Einde inhoudsopgave
Faillissementswet
Artikel 358a [Achteraf blijkende benadeling van schuldeisers]
Geldend
Geldend vanaf 01-09-2017
- Bronpublicatie:
13-07-2016, Stb. 2016, 290 (uitgifte: 21-07-2016, kamerstukken: 34212)
- Inwerkingtreding
01-09-2017
- Bronpublicatie inwerkingtreding:
24-04-2017, Stb. 2017, 174 (uitgifte: 04-05-2017, kamerstukken/regelingnummer: -)
- Vakgebied(en)
Insolventierecht / Schuldsanering natuurlijke personen
1.
Indien na de beëindiging van de toepassing van de schuldsaneringsregeling waardoor het rechtsgevolg bedoeld in artikel 358, eerste lid, is ingetreden, blijkt dat zich voordien feiten of omstandigheden hebben voorgedaan die grond zouden hebben opgeleverd voor de beëindiging van de toepassing van de schuldsaneringsregeling op de voet van artikel 350, derde lid, onder e, kan de rechter op verzoek van iedere belanghebbende bepalen dat artikel 358, eerste lid, verder geen toepassing vindt.
2.
Alvorens te beslissen roept de rechtbank de schuldenaar op ten einde door haar te worden gehoord.
3.
Van het vonnis kan gedurende acht dagen na de uitspraak in hoger beroep worden gekomen. Het hoger beroep wordt ingesteld door indiening van een verzoek ter griffie van het gerechtshof, dat van de zaak kennis moet nemen.
4.
Gedurende acht dagen na het arrest van het gerechtshof kan beroep in cassatie worden ingesteld.

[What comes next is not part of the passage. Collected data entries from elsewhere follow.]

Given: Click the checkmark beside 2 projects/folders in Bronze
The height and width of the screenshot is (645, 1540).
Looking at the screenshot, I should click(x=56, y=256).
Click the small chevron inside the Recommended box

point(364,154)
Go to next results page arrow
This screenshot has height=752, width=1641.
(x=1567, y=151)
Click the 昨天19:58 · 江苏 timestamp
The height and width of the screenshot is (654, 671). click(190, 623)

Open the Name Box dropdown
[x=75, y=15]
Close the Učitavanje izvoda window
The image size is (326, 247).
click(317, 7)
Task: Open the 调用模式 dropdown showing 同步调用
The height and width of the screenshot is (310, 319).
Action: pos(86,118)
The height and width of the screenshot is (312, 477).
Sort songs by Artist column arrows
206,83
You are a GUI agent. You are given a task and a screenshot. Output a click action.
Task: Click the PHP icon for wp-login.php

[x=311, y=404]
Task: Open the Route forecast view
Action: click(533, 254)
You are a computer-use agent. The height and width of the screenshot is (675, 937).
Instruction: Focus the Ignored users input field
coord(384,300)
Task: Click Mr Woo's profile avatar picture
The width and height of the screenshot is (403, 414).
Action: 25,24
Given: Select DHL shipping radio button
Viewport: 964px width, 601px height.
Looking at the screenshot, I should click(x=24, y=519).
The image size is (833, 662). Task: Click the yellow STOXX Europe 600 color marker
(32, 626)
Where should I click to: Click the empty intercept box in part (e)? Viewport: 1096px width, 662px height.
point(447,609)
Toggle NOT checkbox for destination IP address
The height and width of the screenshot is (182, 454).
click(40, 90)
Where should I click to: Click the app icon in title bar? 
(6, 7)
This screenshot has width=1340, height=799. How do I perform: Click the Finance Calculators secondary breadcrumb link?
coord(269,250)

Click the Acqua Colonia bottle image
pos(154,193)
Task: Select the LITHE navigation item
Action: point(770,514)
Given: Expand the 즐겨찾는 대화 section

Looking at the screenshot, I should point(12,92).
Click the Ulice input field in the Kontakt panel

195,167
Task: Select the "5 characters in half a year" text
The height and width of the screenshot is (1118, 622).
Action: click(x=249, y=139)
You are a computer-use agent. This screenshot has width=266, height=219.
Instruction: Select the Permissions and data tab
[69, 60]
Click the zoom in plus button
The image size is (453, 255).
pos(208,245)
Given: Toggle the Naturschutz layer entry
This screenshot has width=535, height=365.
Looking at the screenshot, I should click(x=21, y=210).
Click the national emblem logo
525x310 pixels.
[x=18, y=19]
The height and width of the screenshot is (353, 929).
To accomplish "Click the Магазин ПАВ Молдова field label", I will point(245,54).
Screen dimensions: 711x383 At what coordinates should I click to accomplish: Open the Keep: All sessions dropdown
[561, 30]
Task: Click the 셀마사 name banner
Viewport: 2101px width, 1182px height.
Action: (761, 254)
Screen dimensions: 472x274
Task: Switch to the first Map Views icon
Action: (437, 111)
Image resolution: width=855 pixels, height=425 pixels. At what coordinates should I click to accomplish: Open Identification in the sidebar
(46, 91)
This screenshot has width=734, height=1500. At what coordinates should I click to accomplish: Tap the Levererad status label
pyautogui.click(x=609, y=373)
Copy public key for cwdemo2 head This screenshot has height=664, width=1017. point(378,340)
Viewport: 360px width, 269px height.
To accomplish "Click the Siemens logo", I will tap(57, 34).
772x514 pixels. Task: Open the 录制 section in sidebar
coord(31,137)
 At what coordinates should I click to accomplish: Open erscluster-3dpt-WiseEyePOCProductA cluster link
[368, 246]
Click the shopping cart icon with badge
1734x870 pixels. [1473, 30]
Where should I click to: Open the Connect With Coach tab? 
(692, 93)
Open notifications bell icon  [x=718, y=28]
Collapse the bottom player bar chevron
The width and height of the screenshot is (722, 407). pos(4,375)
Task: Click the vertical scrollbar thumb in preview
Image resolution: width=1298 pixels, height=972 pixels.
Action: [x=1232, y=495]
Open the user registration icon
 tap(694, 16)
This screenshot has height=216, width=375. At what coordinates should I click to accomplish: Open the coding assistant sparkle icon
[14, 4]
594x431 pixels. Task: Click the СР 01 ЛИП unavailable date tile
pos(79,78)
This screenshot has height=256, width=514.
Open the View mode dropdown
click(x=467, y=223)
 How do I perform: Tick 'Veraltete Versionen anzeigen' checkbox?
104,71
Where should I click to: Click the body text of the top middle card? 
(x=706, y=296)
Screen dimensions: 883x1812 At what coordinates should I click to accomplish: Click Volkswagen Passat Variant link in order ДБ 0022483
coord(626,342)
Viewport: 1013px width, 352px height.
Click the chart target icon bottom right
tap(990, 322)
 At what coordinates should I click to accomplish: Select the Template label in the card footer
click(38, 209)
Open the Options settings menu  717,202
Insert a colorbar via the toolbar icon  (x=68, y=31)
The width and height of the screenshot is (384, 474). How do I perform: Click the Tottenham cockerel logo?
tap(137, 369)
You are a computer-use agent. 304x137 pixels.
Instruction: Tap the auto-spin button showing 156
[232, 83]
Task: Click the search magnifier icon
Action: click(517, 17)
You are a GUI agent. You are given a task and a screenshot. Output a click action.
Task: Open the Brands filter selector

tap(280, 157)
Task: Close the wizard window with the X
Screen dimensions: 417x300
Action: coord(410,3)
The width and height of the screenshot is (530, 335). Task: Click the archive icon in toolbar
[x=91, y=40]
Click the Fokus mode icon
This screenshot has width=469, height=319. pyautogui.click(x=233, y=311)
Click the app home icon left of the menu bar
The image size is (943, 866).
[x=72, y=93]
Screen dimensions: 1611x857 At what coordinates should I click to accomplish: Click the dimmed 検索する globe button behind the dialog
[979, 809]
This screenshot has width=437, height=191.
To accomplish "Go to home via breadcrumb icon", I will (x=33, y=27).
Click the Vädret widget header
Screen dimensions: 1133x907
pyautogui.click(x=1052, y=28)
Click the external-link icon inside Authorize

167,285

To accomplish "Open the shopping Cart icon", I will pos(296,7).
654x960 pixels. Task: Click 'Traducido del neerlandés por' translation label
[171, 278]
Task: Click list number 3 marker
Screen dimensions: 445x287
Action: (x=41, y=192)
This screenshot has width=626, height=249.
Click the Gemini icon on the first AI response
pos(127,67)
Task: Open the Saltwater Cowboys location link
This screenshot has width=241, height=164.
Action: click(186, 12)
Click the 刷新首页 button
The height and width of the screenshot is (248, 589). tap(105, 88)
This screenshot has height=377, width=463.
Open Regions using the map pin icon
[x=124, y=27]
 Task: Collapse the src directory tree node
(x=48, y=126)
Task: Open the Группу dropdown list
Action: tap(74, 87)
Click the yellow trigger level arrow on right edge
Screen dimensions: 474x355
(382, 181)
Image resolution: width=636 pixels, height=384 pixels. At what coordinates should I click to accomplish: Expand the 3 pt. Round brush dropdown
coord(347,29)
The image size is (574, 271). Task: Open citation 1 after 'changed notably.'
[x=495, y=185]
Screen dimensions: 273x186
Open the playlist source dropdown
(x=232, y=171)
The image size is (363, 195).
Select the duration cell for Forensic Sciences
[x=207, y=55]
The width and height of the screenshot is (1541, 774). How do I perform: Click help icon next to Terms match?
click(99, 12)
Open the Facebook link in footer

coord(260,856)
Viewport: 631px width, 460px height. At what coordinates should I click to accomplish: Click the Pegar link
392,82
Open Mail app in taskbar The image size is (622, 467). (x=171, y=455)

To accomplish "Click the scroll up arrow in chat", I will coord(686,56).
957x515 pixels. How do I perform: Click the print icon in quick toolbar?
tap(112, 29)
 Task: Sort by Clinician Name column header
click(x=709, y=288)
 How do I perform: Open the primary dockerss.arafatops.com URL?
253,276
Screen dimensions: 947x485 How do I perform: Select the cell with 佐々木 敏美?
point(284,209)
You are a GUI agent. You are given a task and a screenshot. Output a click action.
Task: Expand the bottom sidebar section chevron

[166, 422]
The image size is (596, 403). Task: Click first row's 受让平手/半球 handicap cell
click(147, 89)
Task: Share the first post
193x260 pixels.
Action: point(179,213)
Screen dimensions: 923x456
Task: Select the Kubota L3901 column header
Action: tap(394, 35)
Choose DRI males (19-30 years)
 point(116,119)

Het beroep in cassatie wordt ingesteld door indiening van een verzoek ter griffie van de Hoge Raad.
5.
Zodra de uitspraak bedoeld in het eerste lid in kracht van gewijsde is gegaan, doet de griffier van het gerecht dat deze uitspraak heeft gedaan daarvan onverwijld aankondiging in de Staatscourant.